By Clint Thompson
Rainy weather in recent weeks has impacted specialty crop production in central Alabama. David Lawrence, regional Extension agent in central Alabama, discussed the state of certain crops amid wetter weather.
“Peaches are winding up. There’s a couple of varieties that are still hanging on. We’ve still got a few growers that are bringing some out of the field, but they’re definitely slowing down,” Lawrence said. “We’re right in the thick of apples right now, and most everybody is getting their ground prepped and ready to lay plastic for strawberries. We usually try to plant maybe the first half of October. If the weather stays like this, we could plant right now. It’s been cool.

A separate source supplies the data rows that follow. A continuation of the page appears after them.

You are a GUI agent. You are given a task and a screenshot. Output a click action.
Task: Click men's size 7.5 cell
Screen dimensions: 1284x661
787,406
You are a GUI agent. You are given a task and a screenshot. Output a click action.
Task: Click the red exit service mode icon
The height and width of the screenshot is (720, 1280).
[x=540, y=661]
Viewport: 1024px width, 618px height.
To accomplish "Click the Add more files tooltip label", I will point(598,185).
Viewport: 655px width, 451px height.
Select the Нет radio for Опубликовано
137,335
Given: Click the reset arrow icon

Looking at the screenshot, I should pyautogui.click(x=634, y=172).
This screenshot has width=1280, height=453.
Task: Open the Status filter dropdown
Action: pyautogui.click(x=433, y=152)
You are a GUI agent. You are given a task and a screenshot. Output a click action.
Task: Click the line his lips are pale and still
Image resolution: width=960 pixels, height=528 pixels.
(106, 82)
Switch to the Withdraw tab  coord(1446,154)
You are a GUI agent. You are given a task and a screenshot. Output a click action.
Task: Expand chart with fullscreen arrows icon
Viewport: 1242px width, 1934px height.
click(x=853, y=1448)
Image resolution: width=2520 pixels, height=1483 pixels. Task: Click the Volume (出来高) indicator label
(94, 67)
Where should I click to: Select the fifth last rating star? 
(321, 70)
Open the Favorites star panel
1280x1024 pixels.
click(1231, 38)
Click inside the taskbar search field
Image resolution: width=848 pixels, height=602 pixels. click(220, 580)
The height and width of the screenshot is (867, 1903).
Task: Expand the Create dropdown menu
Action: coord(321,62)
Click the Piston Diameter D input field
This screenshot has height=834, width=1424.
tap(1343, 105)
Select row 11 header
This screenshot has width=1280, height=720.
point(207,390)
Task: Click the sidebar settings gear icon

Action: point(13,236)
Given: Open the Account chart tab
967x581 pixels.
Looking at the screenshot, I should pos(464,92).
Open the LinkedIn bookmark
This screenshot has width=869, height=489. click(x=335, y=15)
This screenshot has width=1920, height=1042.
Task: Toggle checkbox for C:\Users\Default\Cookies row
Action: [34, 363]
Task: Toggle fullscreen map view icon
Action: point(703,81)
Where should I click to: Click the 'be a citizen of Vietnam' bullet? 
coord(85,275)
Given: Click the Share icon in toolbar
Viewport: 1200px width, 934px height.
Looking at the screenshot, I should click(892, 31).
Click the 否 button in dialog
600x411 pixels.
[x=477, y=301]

“If you’ve got peaches or fruit on the trees, cool, cloudy and wet is not really what you want. We’d rather have a little bit of sunshine and dry air.”
Lawrence said the region received rain almost every day last week. With temperatures in the 80s and saturated conditions, it creates ideal conditions for disease development. Vegetable growers need to be timely with their fungicide applications.
“There’s a lot of disease on cucurbits right now so we’re having to spray those. Any chance you get to get out there and spray them, that’s what we’re doing. There’s a lot of downy mildew and powdery mildew,” Lawrence said. “We’ve been plenty wet. The last week or two, it’s been really wet.”